Sans doute l’idéal que chaque peuple s’était fait de l’absolu se dissipe à chaque heure, en Angleterre, en Allemagne comme en France ; car cet idéal, c’était lui-même. Chacun se dépouille de ses traditions locales, de son art indigène, et jette autour de lui cette feuillée de mille ans. Mais de ces ruines particulières se forme la personnalité du genre humain. Un même génie cosmopolite se met à la place des génies différens d’idiomes et de races. Dans cette poétique du monde, toute idée sera à l’aise, et le vers ni la prose ne seront plus en peine d’y trouver le nombre qu’il leur faut de rimes et de pieds.

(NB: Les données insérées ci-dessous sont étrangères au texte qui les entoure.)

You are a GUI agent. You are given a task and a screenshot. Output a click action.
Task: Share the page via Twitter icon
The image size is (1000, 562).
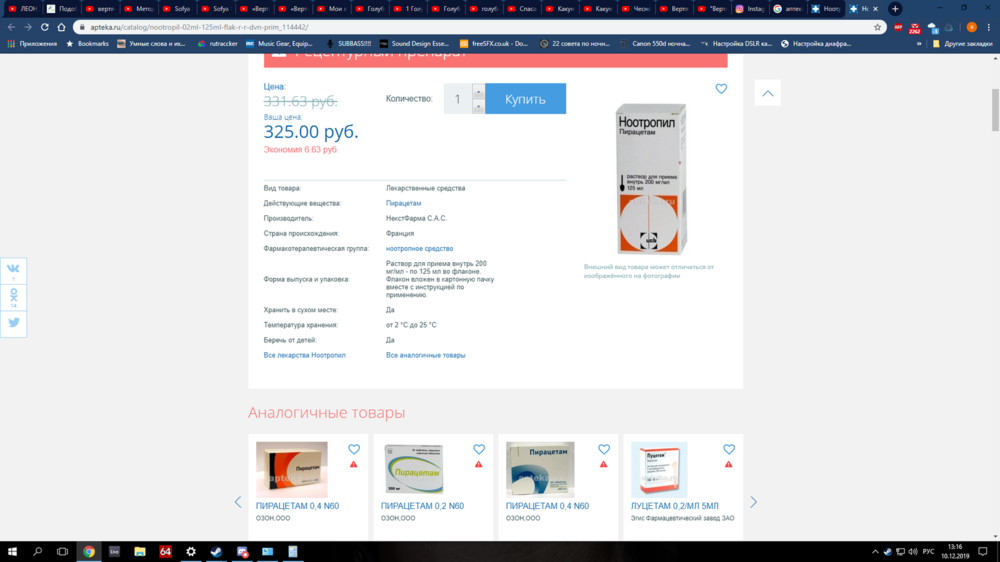[x=14, y=323]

De là, véritablement, la mission réelle du poète ne fait que commencer. La vie sociale ne s’en est emparée que d’hier, et déjà il ne peut plus mourir tranquille dans son lit. Le temps est passé où il vivait en paix jusqu’au bout sous son clocher. À cette heure il faut qu’il quitte, avec Byron, avec Chateaubriand, avec Lamartine, sa frontière ou son île. Il faut qu’il supporte et la pluie et le vent, et le froid et le chaud, et l’amour et la haine des climats étrangers ; car son cœur est désormais trop grand pour que ni ville ni village le renferme tout entier. Sa vocation religieuse est d’être le médiateur des peuples à venir. Sa parole n’appartient plus à aucun. Dans l’interrègne des pouvoirs politiques, lui seul redevient souverain. Il est déjà le législateur de la grande fédération européenne qui n’est pas encore.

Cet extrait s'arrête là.